Rumah petak yang kami tempati posisinya paling ujung, nomor delapan. Kebetulan paling luas dan memiliki beranda depan. Biasanya jika dikontrak pada orang lain, harganya pun beda.
Tujuh rumah lainnya diisi pasangan muda. Kontrakan ini di design hanya untuk pasangan suami istri yang baru memiliki satu atau dua balita Para suami tetangga, rata-rata pekerja pabrik dan kuli pasar. Sementara para istrinya, hampir 24 jam berada di rumah. Berbanding terbalik dengan aku dan Tiara.
Entahlah mungkin aku terlalu kegeeran atau memang faktanya demikian. Setelah beberapa hari bertetangga dan berinteraksi, aku melihat ada sedikit perubahan pada gaya mereka. Para istri muda yang rata-rata cantik dan seger-seger itu, mulai sedikit aneh. Di saat para suami tidak ada di rumah, mereka sibuk berdandan dan berpakaian seksi.
"Kamu jangan terlalu dekat dengan ibu-ibu muda yang ganjen itu. Nanti kalau suaminya cemburu dan salah paham, akan timbul masalah baru. Ingat kita orang baru di sini." Istriku tiba-tiba mencak-mencak saat baru tiba di rumah setelah berbisnis di luar.
Tampaknya istriku mencium gelagat kurang baik dari para istri tetangga yang genit-genit itu. Atau mungkin mendengar bisikkan jahat dari para penggosip dan pengghibah yang tidak berbudi luhur.
"Mana mungkin, Sayang. Hanya kamu, wanita cantik yang mau menggodaku dan tetap setia menjadi istri lelaki miskin sepertiku."

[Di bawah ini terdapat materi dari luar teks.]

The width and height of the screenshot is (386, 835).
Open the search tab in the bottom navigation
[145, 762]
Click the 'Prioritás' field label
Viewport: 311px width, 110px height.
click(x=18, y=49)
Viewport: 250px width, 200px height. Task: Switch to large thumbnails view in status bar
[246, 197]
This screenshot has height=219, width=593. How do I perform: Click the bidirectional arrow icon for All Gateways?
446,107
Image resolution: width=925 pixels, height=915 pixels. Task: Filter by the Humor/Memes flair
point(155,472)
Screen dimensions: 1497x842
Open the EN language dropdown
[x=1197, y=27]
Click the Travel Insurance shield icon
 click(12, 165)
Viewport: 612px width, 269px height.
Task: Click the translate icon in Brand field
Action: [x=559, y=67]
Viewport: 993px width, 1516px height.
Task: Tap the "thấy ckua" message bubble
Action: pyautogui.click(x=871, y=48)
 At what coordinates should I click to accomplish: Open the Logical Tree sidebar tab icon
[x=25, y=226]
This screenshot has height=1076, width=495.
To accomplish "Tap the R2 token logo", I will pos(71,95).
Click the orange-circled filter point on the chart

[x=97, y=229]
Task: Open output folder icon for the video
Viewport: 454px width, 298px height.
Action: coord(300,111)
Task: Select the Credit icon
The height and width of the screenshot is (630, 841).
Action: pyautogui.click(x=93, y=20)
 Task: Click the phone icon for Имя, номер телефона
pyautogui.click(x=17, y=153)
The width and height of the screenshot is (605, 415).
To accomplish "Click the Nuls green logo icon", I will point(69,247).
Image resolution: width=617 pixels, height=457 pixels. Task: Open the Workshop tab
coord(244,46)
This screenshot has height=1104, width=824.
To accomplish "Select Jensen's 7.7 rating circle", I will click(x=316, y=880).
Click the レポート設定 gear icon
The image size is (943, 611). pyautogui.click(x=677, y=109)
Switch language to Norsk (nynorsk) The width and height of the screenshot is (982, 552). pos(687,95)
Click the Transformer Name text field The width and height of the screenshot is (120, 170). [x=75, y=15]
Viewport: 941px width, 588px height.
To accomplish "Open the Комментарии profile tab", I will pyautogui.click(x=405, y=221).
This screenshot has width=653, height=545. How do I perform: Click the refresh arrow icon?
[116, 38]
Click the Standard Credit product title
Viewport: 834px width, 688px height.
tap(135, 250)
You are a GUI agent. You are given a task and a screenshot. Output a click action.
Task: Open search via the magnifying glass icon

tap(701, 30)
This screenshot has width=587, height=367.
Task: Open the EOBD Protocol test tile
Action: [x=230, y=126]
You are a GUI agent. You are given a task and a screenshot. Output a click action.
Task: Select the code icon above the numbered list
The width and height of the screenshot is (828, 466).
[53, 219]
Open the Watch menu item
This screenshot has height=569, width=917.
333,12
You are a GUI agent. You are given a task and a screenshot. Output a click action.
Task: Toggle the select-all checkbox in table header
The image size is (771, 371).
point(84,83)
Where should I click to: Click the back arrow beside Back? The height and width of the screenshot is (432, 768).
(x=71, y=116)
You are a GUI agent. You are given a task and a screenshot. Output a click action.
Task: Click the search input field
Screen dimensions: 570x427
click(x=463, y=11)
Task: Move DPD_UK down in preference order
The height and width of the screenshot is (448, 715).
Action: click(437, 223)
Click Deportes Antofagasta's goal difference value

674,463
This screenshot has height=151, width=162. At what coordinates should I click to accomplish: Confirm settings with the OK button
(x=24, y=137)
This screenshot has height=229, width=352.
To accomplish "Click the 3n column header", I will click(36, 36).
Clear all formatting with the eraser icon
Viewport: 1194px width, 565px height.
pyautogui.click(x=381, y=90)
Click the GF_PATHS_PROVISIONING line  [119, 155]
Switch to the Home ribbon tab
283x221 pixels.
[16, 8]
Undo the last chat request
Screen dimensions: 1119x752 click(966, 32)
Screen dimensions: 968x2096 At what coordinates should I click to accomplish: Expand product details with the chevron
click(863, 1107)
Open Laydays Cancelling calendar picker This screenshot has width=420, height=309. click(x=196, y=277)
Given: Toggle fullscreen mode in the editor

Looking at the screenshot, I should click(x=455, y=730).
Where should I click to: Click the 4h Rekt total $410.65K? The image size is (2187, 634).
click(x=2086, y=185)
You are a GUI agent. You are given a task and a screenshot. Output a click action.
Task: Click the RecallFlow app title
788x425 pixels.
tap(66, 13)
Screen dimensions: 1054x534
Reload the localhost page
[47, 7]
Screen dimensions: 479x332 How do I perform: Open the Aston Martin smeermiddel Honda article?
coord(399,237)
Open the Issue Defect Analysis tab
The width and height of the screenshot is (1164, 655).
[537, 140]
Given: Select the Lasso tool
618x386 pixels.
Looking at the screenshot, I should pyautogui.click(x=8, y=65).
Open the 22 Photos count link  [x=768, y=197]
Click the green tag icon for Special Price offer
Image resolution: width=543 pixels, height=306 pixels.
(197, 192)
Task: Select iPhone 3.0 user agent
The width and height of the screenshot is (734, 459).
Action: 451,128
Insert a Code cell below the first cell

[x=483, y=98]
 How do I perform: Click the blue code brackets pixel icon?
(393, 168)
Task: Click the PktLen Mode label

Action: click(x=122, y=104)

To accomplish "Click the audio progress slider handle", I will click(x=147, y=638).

"Ya! Saat ini kamu memang sedang miskin. Tapi kegantengan kamu gak berubah, malah tambah oke. Belum ada saingan di daerah sini. Mata-mata mereka selaku jelalatan ngelihat kamu. Wanita mana yang tidak tergoda brondong seganteng kamu?" Tiara memegangi daguku lalu mencium bibirku dengan mesra.
"Aku bukan brondong, Sayang. Aku ini suaminya Mutiara Kusuma Wardani. Wanita paling cantik dan shalihah yang pernah aku miliki," ucapku setelah membalas ciumannya.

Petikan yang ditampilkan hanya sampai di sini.